That Winning Feeling!

November for many writers is a month of ambition, skill, daring, and coffee-induced delirium. November is a month where we persevere and disappear. 
In November, we write 50,000 words in 30 days.
November is NaNoWriMo.

Some may say, "Sure, 50,000 words sounds alright, will you show me the book when it's done?" or "have you finished this book thing yet?," but those people are the ignorant ones... the non-writerly folk who have probably never even read 50,000 words in their lifetime let alone typed out that many. Okay, I may be over-exaggerating here, but honestly, most people who have never written before will not understand the discipline that it takes to actually write down 50,000 creative, inspired and awesome words. 
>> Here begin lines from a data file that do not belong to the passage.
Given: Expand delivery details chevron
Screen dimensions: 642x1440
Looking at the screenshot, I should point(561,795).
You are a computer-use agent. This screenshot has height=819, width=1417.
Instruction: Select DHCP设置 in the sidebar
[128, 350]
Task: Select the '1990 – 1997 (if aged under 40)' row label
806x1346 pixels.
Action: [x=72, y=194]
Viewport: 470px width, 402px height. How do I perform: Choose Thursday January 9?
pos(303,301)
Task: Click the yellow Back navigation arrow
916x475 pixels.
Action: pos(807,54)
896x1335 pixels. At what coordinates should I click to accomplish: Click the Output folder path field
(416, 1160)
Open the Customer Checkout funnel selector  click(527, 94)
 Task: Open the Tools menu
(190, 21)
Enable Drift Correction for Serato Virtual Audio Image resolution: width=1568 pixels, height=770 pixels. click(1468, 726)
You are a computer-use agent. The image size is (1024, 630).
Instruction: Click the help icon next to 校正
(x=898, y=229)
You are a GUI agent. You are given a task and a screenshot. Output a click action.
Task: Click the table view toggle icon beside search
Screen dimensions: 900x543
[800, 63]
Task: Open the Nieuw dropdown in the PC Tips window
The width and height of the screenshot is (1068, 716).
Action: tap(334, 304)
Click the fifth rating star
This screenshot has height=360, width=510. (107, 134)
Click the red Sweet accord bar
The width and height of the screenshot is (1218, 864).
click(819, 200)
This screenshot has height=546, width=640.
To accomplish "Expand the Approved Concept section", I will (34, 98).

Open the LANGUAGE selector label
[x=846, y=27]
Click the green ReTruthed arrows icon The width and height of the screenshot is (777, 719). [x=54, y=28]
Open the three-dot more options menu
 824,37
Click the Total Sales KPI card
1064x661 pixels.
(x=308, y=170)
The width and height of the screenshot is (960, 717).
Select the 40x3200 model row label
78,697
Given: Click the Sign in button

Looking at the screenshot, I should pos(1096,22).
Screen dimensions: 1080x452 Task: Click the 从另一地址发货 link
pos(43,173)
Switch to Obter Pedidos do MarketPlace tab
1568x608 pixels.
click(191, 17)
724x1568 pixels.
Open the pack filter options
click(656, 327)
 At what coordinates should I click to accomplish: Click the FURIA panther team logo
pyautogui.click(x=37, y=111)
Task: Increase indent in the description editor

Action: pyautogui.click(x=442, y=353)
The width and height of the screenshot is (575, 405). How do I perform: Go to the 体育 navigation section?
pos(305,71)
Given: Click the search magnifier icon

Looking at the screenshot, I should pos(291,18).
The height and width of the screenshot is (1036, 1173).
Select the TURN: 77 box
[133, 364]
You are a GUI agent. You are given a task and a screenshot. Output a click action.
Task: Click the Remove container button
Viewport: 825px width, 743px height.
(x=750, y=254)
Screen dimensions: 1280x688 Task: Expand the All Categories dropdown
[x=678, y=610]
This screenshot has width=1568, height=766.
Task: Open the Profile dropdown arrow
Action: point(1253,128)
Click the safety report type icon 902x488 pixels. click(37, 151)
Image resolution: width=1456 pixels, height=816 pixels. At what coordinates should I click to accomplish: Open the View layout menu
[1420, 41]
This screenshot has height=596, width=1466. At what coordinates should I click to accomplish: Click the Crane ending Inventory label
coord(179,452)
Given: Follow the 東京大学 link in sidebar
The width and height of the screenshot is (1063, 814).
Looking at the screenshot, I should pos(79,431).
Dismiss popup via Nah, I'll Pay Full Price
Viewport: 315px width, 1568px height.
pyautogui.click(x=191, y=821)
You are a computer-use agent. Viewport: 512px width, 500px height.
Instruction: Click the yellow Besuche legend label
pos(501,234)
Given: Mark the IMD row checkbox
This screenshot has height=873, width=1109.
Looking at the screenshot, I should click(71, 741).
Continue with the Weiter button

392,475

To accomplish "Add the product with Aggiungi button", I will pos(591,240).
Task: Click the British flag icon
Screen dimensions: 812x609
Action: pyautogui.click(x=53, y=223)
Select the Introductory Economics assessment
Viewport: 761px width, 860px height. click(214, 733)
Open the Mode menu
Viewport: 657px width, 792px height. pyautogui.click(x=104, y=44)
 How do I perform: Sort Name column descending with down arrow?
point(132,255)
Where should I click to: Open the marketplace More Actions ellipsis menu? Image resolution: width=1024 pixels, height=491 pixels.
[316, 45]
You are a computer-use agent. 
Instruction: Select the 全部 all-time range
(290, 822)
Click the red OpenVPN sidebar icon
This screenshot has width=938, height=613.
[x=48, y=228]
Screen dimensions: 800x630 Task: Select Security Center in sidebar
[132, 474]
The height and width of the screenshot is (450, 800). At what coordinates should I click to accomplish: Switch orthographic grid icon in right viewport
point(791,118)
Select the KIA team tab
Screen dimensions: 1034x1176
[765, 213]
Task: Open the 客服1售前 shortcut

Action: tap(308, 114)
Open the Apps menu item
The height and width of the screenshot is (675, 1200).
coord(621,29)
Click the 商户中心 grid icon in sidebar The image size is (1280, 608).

So last month (can you believe it's December already?) I attempted NaNoWriMo and I've got to say, it was hard. The first week is exciting because of the motivation and eagerness in yourself, on the forums and at local events. But once you hit week two you end up dipping down into a dark pit of chocolate-eating depression, where you keep telling yourself that you were stupid to think you could ever achieve this impossible milestone. Week three is better, especially if you kept writing through week two. Often in week three, you will find yourself behind on the word count though (as I read a lot through the forums, and experienced myself) and that's okay, it's normal. Week three is time to get the interest back in the story and, once you've hit the half-way mark, to see a bright shiny book-light at the end of the tunnel. Week four is different for everyone.  Some people find week four, with it's shiny end-goal in sight, very motivating and productive. Personally, I slacked off in the first half of week four and found myself having a 15k race to the finish line with only three days left. But I did it. I reached those agonising, painful and exciting 50,000 words. I won. 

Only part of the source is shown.